This year the 37th edition of ARCOmadrid, the international meeting point between Europe and Latin America, held at the IFEMA convention center welcomed a staggering 100,000 visitors, including over 200 art professionals and 300 collectors from all over the world. Surprisingly, the fair’s attendance in the Spanish capital consistently surpasses that of Art Basel, FIAC and Frieze, attracting more attendees than three of the art worlds most important International art fairs. This years’ edition has been touted as a major success, with many museum quality gallery presentations and a “10-20% increase in sales,” and what was described as, “the best year since the beginning of the crisis in 2008.” Despite the usual discrepancy in reported art fair sales versus actual sales, (which should always be taken with a grain of salt), it was still clear that this years’ fair was a commercial success compared to previous years and this resulted in a more optimistic outlook amongst participating galleries and attendees at the fair.

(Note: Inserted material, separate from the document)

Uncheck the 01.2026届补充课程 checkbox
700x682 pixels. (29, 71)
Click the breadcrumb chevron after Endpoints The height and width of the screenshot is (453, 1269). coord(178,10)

This year ARCOmadrid featured 208 galleries from 29 countries divided over four sections: Opening, Dialogues, Future and the General Program. Opening was reserved for younger galleries who were invited by a curatorial panel to participate and featured two wonderful recent discoveries, Madrid based Galeria Algeria run by Sebastián Rosselló and The Ryder based in London, run by the young and ambitious Spanish curator Patricia Lara, whom I had the pleasure of meeting in January at the Talking Galleries symposium in Barcelona.

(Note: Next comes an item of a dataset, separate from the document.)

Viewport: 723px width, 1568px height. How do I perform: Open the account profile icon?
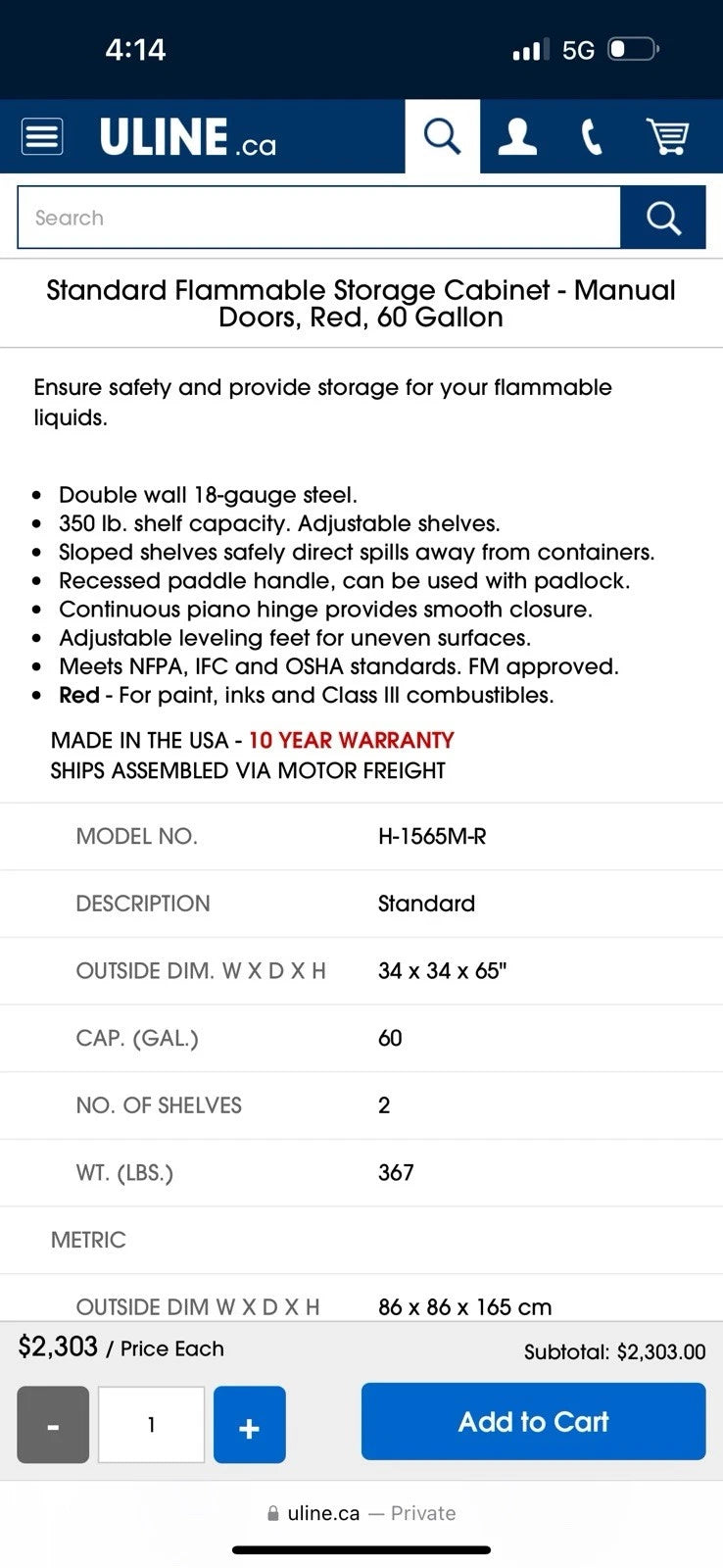pyautogui.click(x=517, y=136)
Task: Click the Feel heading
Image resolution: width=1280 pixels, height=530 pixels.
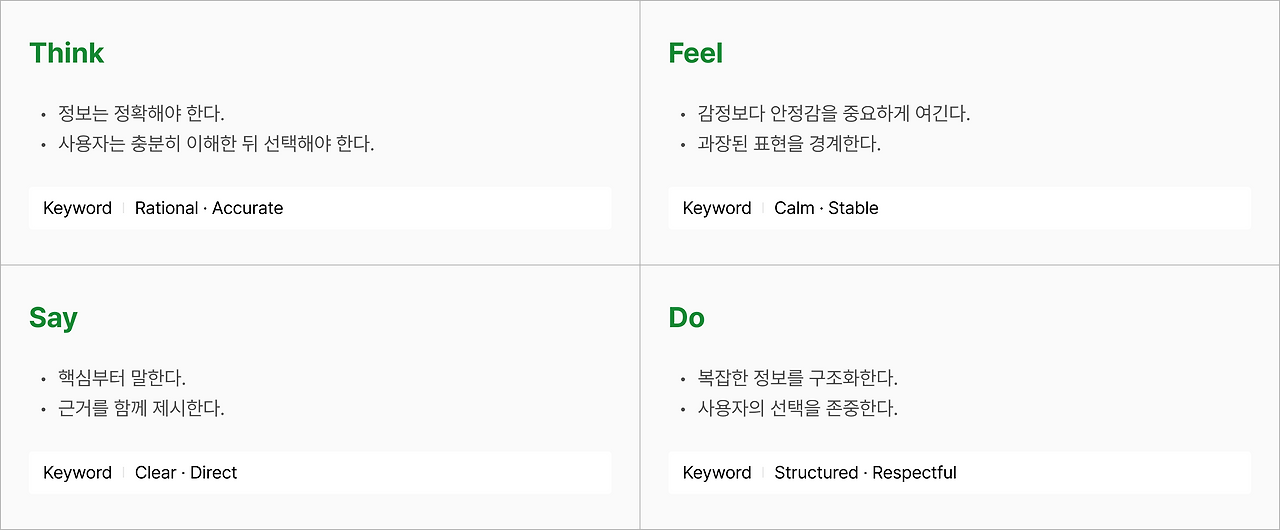Action: point(695,53)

Galeria Alegria featured elegant, linear, sculptural works in brass by Danish artist Lars Worm, deftly paired along side Chilean painter Humberto Poblete-Bustamante’s works on canvas. I caught Worms’ recent solo show at Alegria during my last visit to Dr. Fourquet (a barrio dotted with galleries a stone’s throw away from the Reina Sofia) and was taken with the irreverence and humor of these works which somehow still manage to project a simple elegance.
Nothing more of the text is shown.